SONDRIO – Giorni di ricordo, di dolore, di paura che possa riaccadere. Trentasette anni sono passati, ma quando arriva il momento dell’anniversario, il tempo sembra azzerarsi e la tragedia come fosse appena accaduta. Per i valtellinesi le ultime settimane di luglio fanno riportare alla mente l’alluvione in Valtellina del 1987, che si abbatté con forza sul territorio martoriandolo con esondazioni, allagamenti, smottamenti, persone sfollate e, soprattutto, persone che non riuscirono a salvarsi.

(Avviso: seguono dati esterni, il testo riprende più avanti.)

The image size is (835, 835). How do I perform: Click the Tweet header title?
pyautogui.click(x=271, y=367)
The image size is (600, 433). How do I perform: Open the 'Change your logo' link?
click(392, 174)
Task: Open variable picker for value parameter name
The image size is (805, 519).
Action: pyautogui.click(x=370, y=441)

Emblema di questa catastrofe la frana che la mattina del 28 luglio si staccò dal Monte Zandila, a 3.066 metri di quota, che, arrivando a valle, cancellò i paesi di Sant’Antonio Morignone e Aquilone, in Valdisotto. Un boato spaventoso, un boato di 40 milioni di metri cubi di roccia e terra, un boato che segnò la morte di sette operai e alcuni abitanti.
Drammatico il bilancio alla fine dell’emergenza: 53 morti, 341 abitazioni distrutte (1.545 quelle danneggiate), 23mila sfollati. Danni ingentissimi, materiali ma soprattutto umani e morali, ferite che si riaccendono ogni volta, come se fosse ieri, nei giorni tra il 18 e 28 luglio. E con il rischio idrogeologico tutt’altro che debellato, questa tragedia rimane un grande monito per tutti.

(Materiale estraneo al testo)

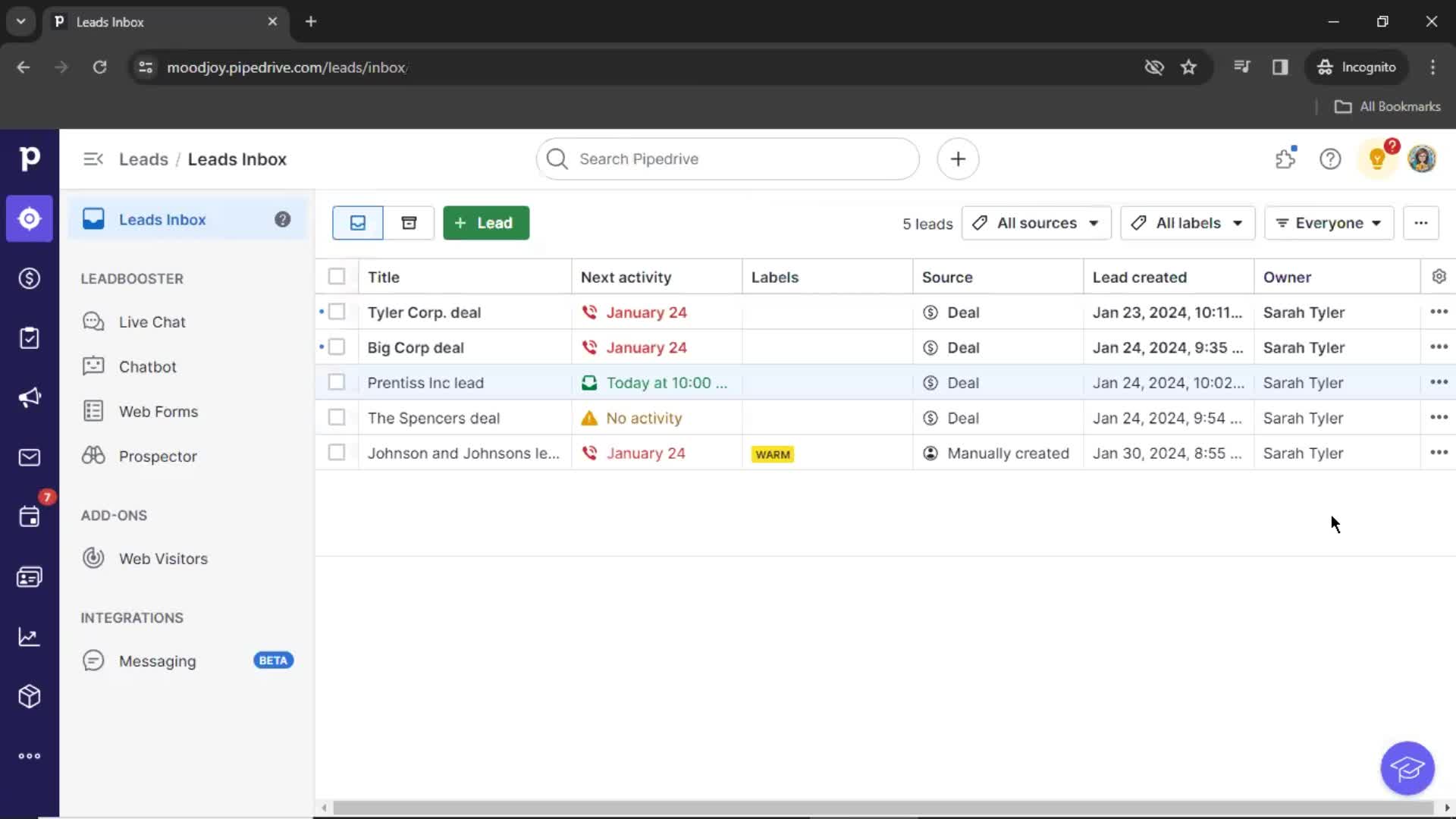Switch to archived leads trash view
The height and width of the screenshot is (819, 1456).
click(x=407, y=222)
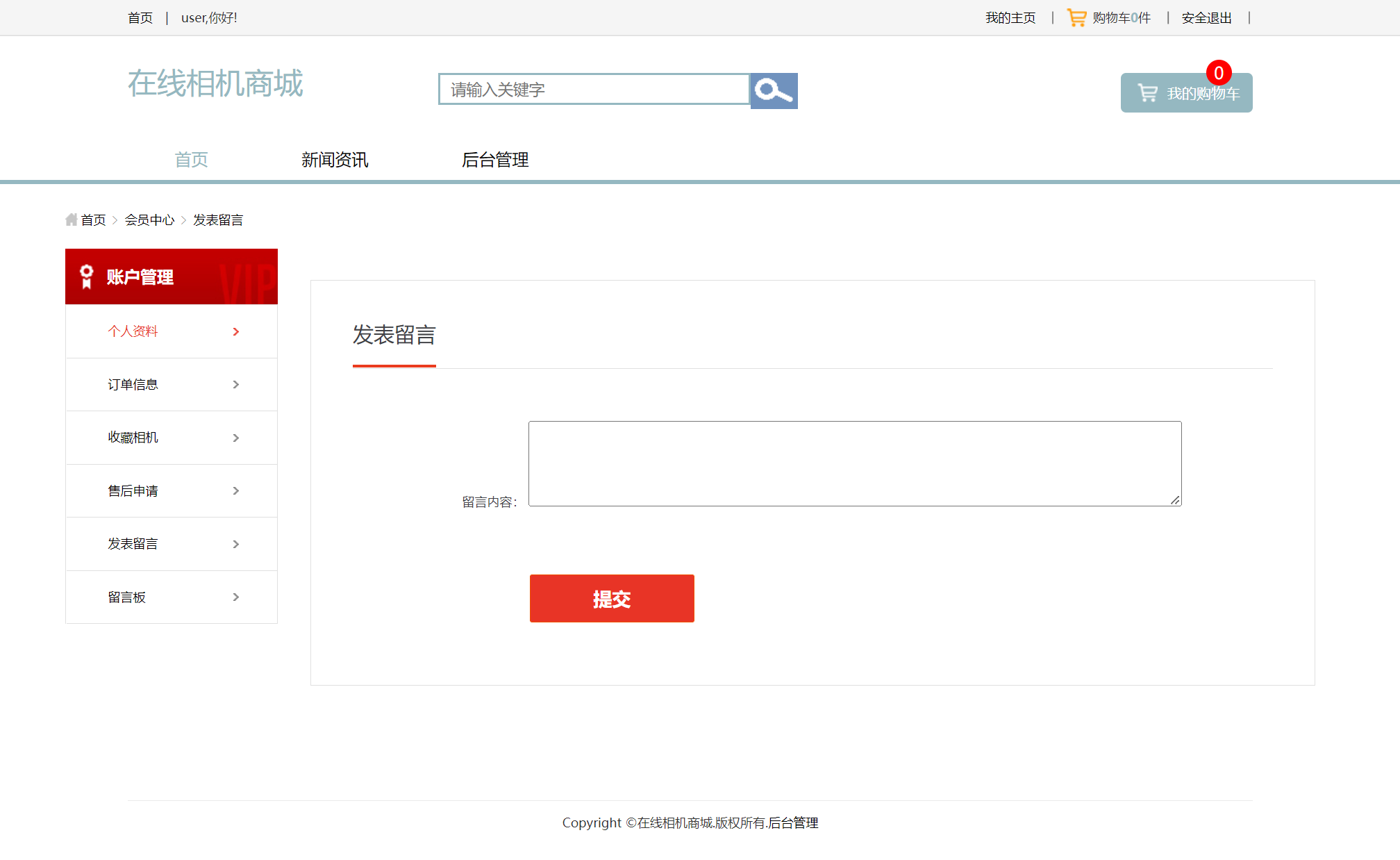Click the red "0" cart badge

“Un pensiero a tutte le vittime di questo evento catastrofico e ancora grazie alle innumerevoli persone che prestarono soccorso a chi perse tutto”, ha dichiarato Massimo Sertori, assessore agli Enti locali, Montagna, Risorse energetiche, Utilizzo risorsa idrica che, come tutti i valtellinesi, è rimasto profondamente segnato da questa calamità.